Il caseificio aziendale e le sue prelibatezze
Nel caseificio aziendale vengono prodotti formaggi stagionati e semistagionati, a pasta filata e freschi, ricotte, creme di formaggio e yogurt. I formaggi vengono realizzati con un singolo tipo di latte o misti ai quali vengono aggiunti cagli d’origine animale diversi e/o mescolati, in particolare per gli stagionati il caglio in pasta di capretto, sui semi-stagionati il caglio in pasta d’agnello, per il pecorino “Caciofiore” viene utilizzato il caglio vegetale di cardo. “La Mascionara” vanta inoltre di molti premi ricevuti per la qualità di alcuni prodotti.
Ogni formaggio ha un nome originale che lo rappresenta, per esempio il “Presuntuoso” che è un formaggio misto (latte ovino, caprino e vaccino) di forma quadrata ed il siero viene utilizzato per produrre la Tricotta, una ricotta infornata (in passato questo passaggio era soprattutto un metodo di conservazione della ricotta quando la produzione era di grandi quantità). Lo stagionato “Capo branco” realizzato con latte ovino intero; il formaggio misto a pasta semicotta affinato in botte con tarassaco e timo, “Er Proff“; la Cacio Ghiotta, il formaggio di vacca a crosta fiorita. Questi sono solo alcuni dei tanti formaggi realizzati dalla famiglia D’Alessio.
L’azienda è rinomata soprattutto per i pecorini, infatti Rinaldo conferma: “Il nostro mercato principale è quello del pecorino stagionato, che necessita di una lunga stagionatura; è una categoria costosa perché i capitali rimangono fermi per molto tempo. La grande industria casearia non sarebbe in grado di gestire la lunga lavorazione che richiede questa fetta di formaggi e quindi stare al passo con la richiesta della Grande Distribuzione”. E’ noto il pecorino a latte crudo a marchio “L’Amatriciano”, 1° classificato al “Premio Roma” nel 2017.
Vista la pandemia mondiale dovuta al Covid-19, ho voluto chiedere a Rinaldo come hanno affrontato e stanno affrontando la situazione: “Il fatturato è sceso del 50% ad aprile e maggio, a giugno ci siamo attivati con la consegna porta a porta, inoltre abbiamo dovuto stoccare tutti i prodotti invenduti e stagionare molta ricotta, ma ora ci stiamo riprendendo“.
Pensando al futuro Rinaldo risponde: “Vorremmo selezionare i rivenditori e creare un e-commerce.

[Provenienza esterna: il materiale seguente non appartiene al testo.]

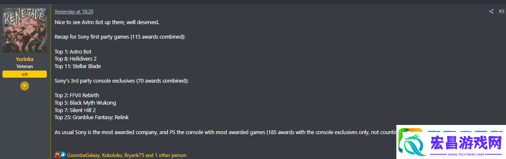
Task: Open Kokoloko's profile from reactions list
Action: point(112,155)
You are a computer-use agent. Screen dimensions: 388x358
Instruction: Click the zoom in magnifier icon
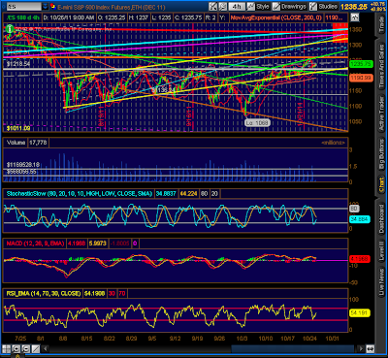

Avere un rapporto diretto con il consumatore è sempre un’arma vincente soprattutto se si vendono prodotti di biodiversità; naturalmente nel frattempo dobbiamo lavorare anche con la Grande Distribuzione”.
E’ stato un piacere intervistare il Sig. Rinaldo e conoscere questa realtà imprenditoriale che punta sulla biodiversità e tutte le “ricchezze” che offre ai consumatori. Un’azienda, una famiglia che della produzione di salumi e formaggi ha fatto la propria ragione di vita.
Ringraziamo “La Mascionara” per averci concesso l’utilizzo delle foto.